Exhibit A and B: https://imgur.com/gallery/IjawIRb

I suspect this is why I haven't been getting laid as well. My self esteem has been total dogshit for the past 4 years and I've just continued to ignore this until now.

I was in great shape practically for all of my life, and then I was hit with OCD a few years back suddenly. Kind of fucked my life up. I became a total recluse, gave up on society and ultimately myself. This is the unfortunate result. Now I've dealt with the OCD, I want my life and my physique back but I just don't know where to begin and I fear I'll never be able to undo the damage I've done.

I'm not a huge guy.
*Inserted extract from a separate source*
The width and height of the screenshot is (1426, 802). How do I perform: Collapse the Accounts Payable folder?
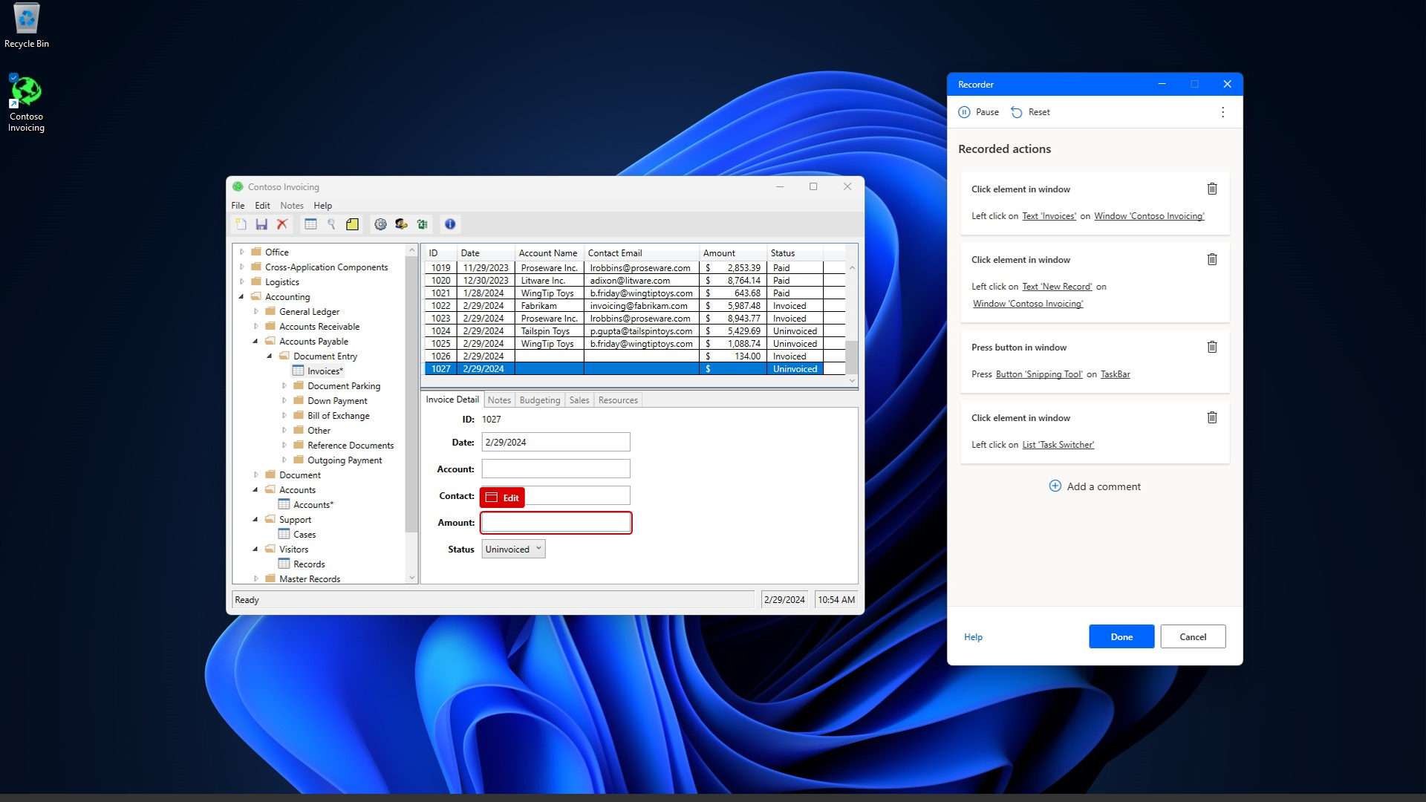tap(256, 341)
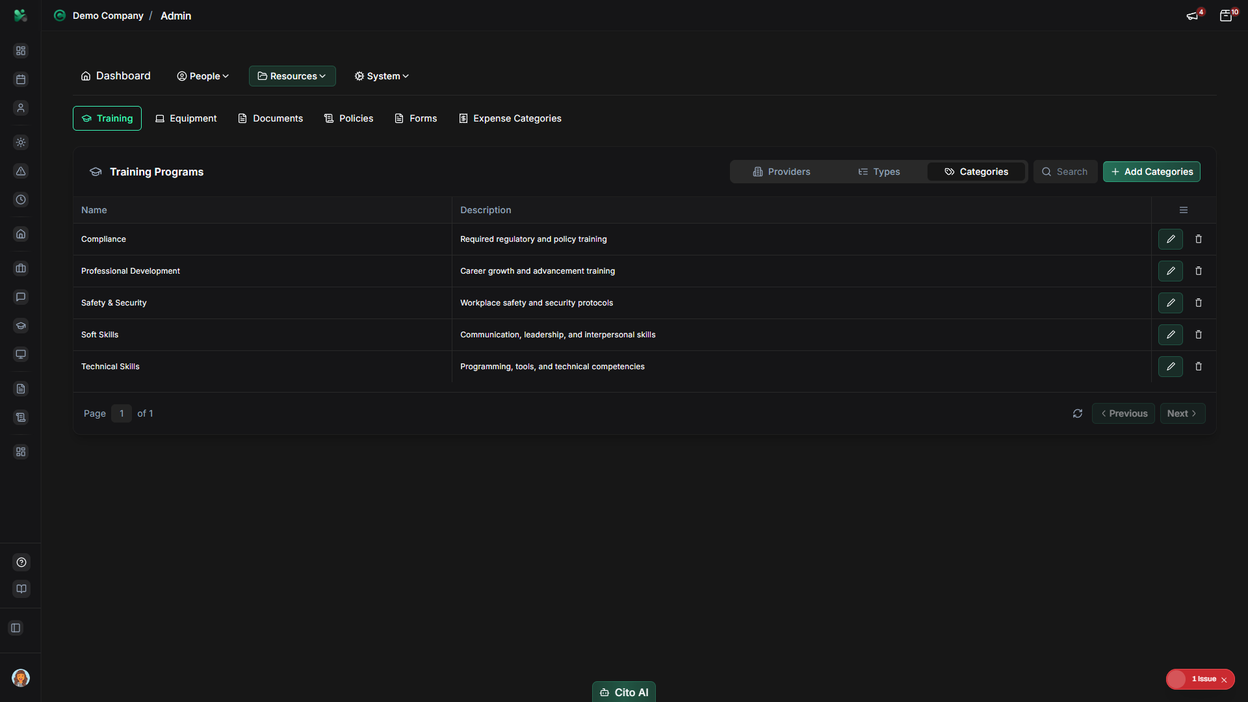Expand the Resources dropdown menu
Screen dimensions: 1248x702
292,76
The pic might be deceptive, but I'm not actually fat fat, I just have this disgusting layer of subcutaneous fat on my abdomen, love handles and zero definition. I can actually still feel my abs under there. They must miss the surface world.

I'm 5'9" and still slim. Weigh about 155 pounds. I'm still surprisingly fit all things considered, but my stamina is not what it once was. You wouldn't be able to tell this is what I look like underneath a shirt, but regardless of that, I want it gone.

How do I go about this? I know I have to seriously cut some shit from my diet such as endless coffees with sugar in them, pastries, takeaways and other bullshit like that. That's no problem. I just wanna know the best way to burn all of this nasty fat off. Fat does not suit me.

I'm ready to do something about it, just need a little advice. If you need more details just ask.